ASD is a group of neurodevelopmental disorders that are characterized by deficits in communication and social interaction as well as by a restricted repertoire of activities and interests [2, 3]. Patients with ASD have characteristics such as poor social functioning, repetitive behavior, anxiety, emotional lability, and eccentricities or fixed habits of behavior that can mimic symptoms of other illnesses, including schizophrenia spectrum disorders, bipolar disorder, attention deficit hyperactivity disorder (ADHD), avoidant personality disorder, social anxiety disorder, and mood disorder [46]. These symptoms and co-occurring psychiatric diagnoses are also frequently found in patients with SUD [7]. A recent review [8] found that screening for SUD among individuals with ASD is not part of routine clinical assessments in psychiatry, although SUD screening is increasingly an integral part of clinical guidelines for many other conditions [8].

The frequency of SUD among individuals with neurodevelopmental disorders is currently unknown, and one might suspect that the comorbidity is underdiagnosed. It is also apparent that little is known about successful interventions for individuals with ASD and SUD; in fact, typical interventions for SUD may be particularly unsuitable for people with ASD.

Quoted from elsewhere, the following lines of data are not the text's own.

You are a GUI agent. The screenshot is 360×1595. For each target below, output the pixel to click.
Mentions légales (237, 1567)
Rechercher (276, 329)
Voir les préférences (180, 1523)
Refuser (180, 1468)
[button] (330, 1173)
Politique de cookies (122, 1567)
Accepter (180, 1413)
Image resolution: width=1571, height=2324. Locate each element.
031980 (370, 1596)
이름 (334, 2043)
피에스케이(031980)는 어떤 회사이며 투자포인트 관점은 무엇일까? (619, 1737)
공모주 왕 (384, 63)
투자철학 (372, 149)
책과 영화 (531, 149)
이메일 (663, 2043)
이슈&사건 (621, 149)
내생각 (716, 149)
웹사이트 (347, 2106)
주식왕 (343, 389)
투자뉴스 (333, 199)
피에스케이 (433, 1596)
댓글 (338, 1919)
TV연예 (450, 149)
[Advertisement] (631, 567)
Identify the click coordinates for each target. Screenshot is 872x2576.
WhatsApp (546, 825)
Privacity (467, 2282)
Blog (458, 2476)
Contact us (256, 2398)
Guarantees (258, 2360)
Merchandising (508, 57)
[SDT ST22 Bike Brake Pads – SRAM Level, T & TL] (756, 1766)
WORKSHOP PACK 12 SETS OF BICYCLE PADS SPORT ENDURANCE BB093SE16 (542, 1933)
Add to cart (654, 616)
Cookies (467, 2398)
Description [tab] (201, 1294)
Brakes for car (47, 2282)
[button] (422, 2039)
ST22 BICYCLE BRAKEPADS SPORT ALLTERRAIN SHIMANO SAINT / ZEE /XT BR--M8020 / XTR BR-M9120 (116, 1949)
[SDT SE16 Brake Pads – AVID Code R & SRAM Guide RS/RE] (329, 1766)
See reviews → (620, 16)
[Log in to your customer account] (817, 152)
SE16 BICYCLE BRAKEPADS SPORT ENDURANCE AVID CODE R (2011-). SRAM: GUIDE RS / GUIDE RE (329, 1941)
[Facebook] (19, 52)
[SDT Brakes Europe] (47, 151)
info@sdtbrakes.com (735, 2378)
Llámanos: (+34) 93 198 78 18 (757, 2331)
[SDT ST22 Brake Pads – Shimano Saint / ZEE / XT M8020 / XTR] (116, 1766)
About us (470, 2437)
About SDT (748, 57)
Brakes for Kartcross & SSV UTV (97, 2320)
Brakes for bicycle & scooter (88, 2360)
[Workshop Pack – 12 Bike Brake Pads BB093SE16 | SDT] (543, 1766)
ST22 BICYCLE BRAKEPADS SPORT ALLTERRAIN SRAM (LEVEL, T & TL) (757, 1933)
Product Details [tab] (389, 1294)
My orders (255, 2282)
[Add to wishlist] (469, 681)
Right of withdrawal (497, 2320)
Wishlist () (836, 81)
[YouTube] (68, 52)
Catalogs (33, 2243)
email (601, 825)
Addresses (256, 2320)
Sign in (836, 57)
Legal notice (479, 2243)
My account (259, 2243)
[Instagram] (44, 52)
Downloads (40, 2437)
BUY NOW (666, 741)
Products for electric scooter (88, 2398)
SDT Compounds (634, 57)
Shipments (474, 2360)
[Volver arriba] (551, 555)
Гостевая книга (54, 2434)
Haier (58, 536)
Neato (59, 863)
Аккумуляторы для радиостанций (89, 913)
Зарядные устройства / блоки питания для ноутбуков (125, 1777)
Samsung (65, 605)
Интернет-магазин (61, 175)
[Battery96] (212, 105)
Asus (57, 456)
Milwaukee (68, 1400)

Thus, although group treatment is often the focus of substance abuse interventions in residential or community-based facilities, “12-step” programs, and self -help groups, forced involvement in group sessions may be anxiety and anger provoking for ASD patients and may precipitate drop out or rejection from the group. The failure of individuals with ASD to socialze and participate in group activities may be interpreted as a lack of motivation or cooperation, while their social aloofness may induce frustration and helplessness both in other patients and in clinicians, which can result in a failure to receive, or respond to, treatment among individuals with ASD and may induce feelings of failure and exclusion that risk worsening the patients’ symptoms and their drug abuse.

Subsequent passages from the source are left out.